The slow departure of UKDP from EUDP can be metaphorically described as drop of water on a leaf of lotus plant i.e. “Lotus Leaf Effect”. Essentially indicating that, while the EU and the UK stand together (the UK still has adequate status under GDPR), they are now more distant than ever before on Data Protection.
The UK government shows intention to diverge from EUDP, which DCMS implies is burdensome and impractical. The UK Government attempts to position the UK as a “pro-business” and “pro-innovation” market, where economic growth is fueled by responsible use of data. A huge focus is seen to be on promotion of research and development industry via usage of data-intensive technologies, such as, AI.

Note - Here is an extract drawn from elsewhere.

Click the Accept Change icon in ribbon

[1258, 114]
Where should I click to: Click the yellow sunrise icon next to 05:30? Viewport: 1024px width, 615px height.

The proposals do not put forward any ground-breaking reforms to enhance data subject rights, data controller accountability etc. Even the name of the chapters indicate the intended target audience i.e. local and international business community. DCMS announced more than 70 proposals highlighting mostly their economic advantages. DCMS has made an ineffective attempt to balance commercial and data subject interests by embellishing Consultation Document with cliché pro-privacy statements.
Although, due to noticeable similarities at core level currently the divergence of UKDP from EUDP does not appear to be radical, however, these proposals have potential to create discernable distinctions between them if they continue to progress in this direction.
If the UK tries to make reforms while staying anchored to its commitment towards DPC, then it may build a robust yet realistic data protection framework. However, if it continues to devalue data subject rights, in favour of commercial interests, then it risks tarnishing its image as an untrustworthy destination, in the context of data privacy and protection.
Any divergence between EUDP and UKDP is further exaggerated by the inapplicability of EU Charter (Article 7 and 8) in the UK after its exit from the EU. Although Article 7 of the EU Charter is incorporated into domestic UK law, application of Article 8 remains questionable. The Joint Committee on Human Rights of the UK House Lords and House of Commons, stated, “…the Bill [i.e. Data Protection Bill] does not explicitly incorporate Article 8 of the Charter [the EU Charter of Fundamental Rights]. Given the vast number of exemptions and derogations from these rights provided for in the Bill, there is a question as to whether the Bill offers protection that is equivalent to Article 8 of the Charter” .
Most notably, the reforms proposed for the UK ICO have the highest potential of creating a considerable void between EUDP and UKDP. This along with reforms related to accountability will most certainly influence EC’s UK’s adequacy assessments in the future. Although while assessing adequacy the EC usually does not seek for equivalence and does not expect data protection laws to remain identical in the third country (such as the UK).